Otro problema es lo que quiera decir la divinidad de Jesús. Tendríamos que hacer un replanteamiento actual para que entendiéramos los católicos lo que se quiso decir en el discutido Concilio de Calcedonia. ¿Es quizá la idea hindú de un avatara supremo?

Y en España han venido las horcas caudinas a intentar paralizar la libertad de diálogo y de pensamiento de nuestros teólogos, y pocos son los que se han librado de ello de un modo u otro.
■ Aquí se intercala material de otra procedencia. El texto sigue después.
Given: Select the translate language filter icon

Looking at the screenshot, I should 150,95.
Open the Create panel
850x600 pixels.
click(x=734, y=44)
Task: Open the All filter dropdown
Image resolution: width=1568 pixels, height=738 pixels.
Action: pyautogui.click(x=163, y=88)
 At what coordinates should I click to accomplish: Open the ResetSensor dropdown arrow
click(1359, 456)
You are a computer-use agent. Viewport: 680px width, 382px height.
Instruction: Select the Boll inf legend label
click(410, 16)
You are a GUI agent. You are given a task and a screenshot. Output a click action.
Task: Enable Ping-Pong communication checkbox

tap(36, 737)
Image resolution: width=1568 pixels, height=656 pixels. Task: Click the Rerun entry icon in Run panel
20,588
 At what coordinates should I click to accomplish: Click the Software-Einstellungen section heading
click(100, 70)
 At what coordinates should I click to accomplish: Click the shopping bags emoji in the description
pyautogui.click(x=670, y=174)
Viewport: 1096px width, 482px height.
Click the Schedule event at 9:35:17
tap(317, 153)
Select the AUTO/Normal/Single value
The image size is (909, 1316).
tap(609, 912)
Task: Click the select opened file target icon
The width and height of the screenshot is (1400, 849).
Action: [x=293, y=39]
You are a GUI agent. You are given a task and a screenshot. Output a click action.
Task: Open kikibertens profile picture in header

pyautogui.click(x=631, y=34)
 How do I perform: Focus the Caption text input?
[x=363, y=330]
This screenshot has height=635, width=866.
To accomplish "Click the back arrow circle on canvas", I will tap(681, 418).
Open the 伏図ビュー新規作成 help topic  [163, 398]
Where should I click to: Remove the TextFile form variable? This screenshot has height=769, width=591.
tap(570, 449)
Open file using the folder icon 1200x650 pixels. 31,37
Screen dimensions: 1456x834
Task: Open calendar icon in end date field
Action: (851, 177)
La mayoría está sometida a la fuerza coactiva de la jerarquía eclesiástica, y muy pocos se desprenden de ella, como se siente libre el secretario de la Asociación Juan XXIII, Juan José Tamayo, pues no está sometido por esas ataduras eclesiásticas de los demás. Y al cual tengo que agradecer, como cristiano independiente que me considero, la labor ejemplar que está realizando fuera y dentro de esta asociación.

Veo difícil en nuestro país esa puesta al día que quería para la Iglesia Juan XXIII, aunque ojalá me equivoque. Somos dados a los grupitos sectarios que se creen poseedores absolutos de la verdad. Yo, en cambio, querría ser discípulo de nuestro clásico Suárez, que decía algo que nuestros eclesiásticos olvidan en su conducta: "En casi todo es difícil conocer la verdad". Y ojalá estos jerarcas leyeran a nuestro místico del Siglo de Oro fray Juan de los Ángeles, que nos recordaba: "El que más sabe apenas sabe dos definiciones esenciales de cuantas cosas Dios creó". Algo que aprendí yo también del premio Nobel, el inteligente agnóstico Bertrand Russell.

Ante todo esto, en nuestro país tenemos que hacernos diálogo a todos los niveles, como decía el poeta Hölderlin, y repetía lo mismo Heidegger (Esencia de la verdad), o Vattimo (El fin de la modernidad).

¿Será algún día todo esto verdad en la Iglesia y fuera de ella? Piénsenlo los jerarcas eclesiásticos, los intelectuales y los políticos.

Enrique Miret Magdalena es teólogo seglar.